Ao completar um ano do assassinato de Marielle Frando e do seu motorista, Anderson Gomes, em várias partes do mundo, em especial no Brasil, milhares de pessoas foram às ruas neste 14 de março para exigir a punição dos verdadeiros culpados por esse crime político. Afinal, quem mandou matar Marielle?

 

Foto: Taian Marques/Coletivo Foque

O ato ocorrido em frente ao shopping Midway Mall ocupou grande parte da Salgado Filho, uma das principais avenidas da capital potiguar. A manifestação foi marcada por muita emoção e saudações à luta representada por Marielle, que resiste a toda forma de opressão.

Mulher negra da periferia, que fez da política uma voz em defesa dos direitos humanos, Marielle incomodava pela sua luta luta contra o racismo, o machismo, a LGBTfobia. Um ativismo que fazia tremer de medo os poderosos da elite dominante que se sentem donos do poder em nosso país.

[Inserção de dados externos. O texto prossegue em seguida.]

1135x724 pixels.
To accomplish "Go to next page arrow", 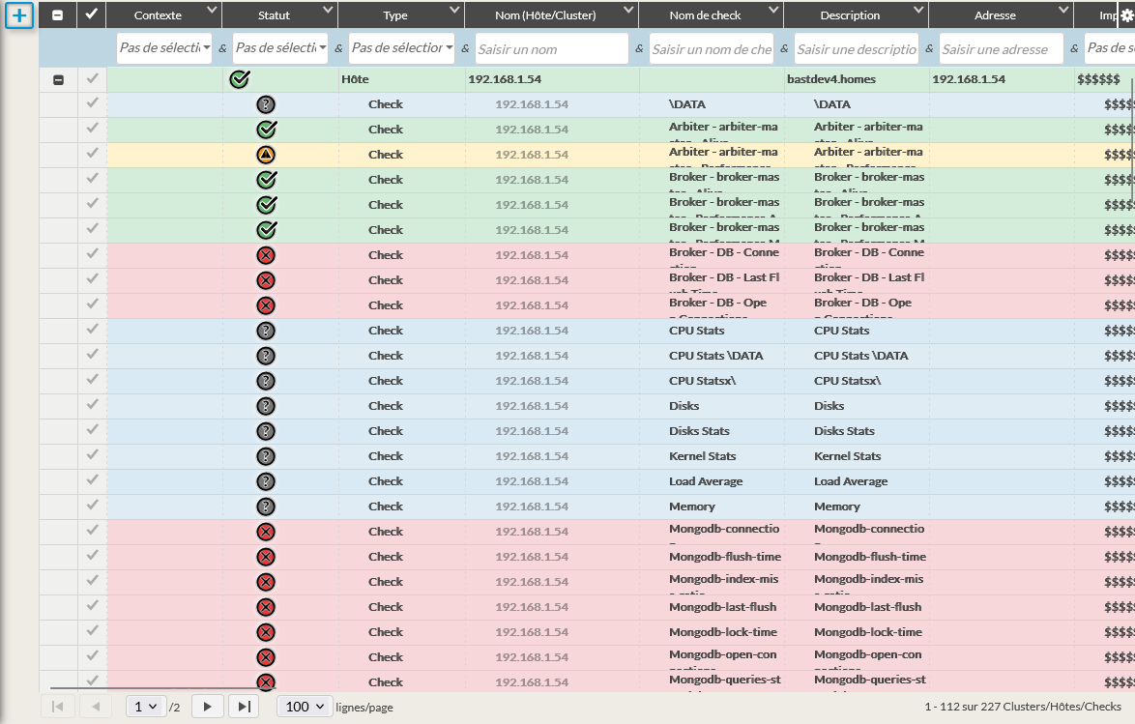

Foto: Tânia Rêgo/Agência Brasil

A viúva de Marielle, Mônica Benício, usou a sua página no facebook para expressar sua indignação. “As notícias de ontem, sobre as prisões dos executores, um ano após o crime, nos traz a certeza de que estamos no caminho na luta por justiça. Mas não basta a prisão dos mercenários. O verdadeiro assassino é aquele que mandou matar minha companheira. A esperança é o que nos move. Ocupem as ruas. Nenhum minuto de silêncio”.

Quantos mais tem que morrer pra essa guerra acabar?

Perseguições, ameaças e assassinatos de ativistas e militantes de movimentos sociais tem sido frequente no Brasil, onde reina impunidade e injustiça social. Um retrato da violência que reflete a miséria e a desigualdade produzida pelos podres poderes.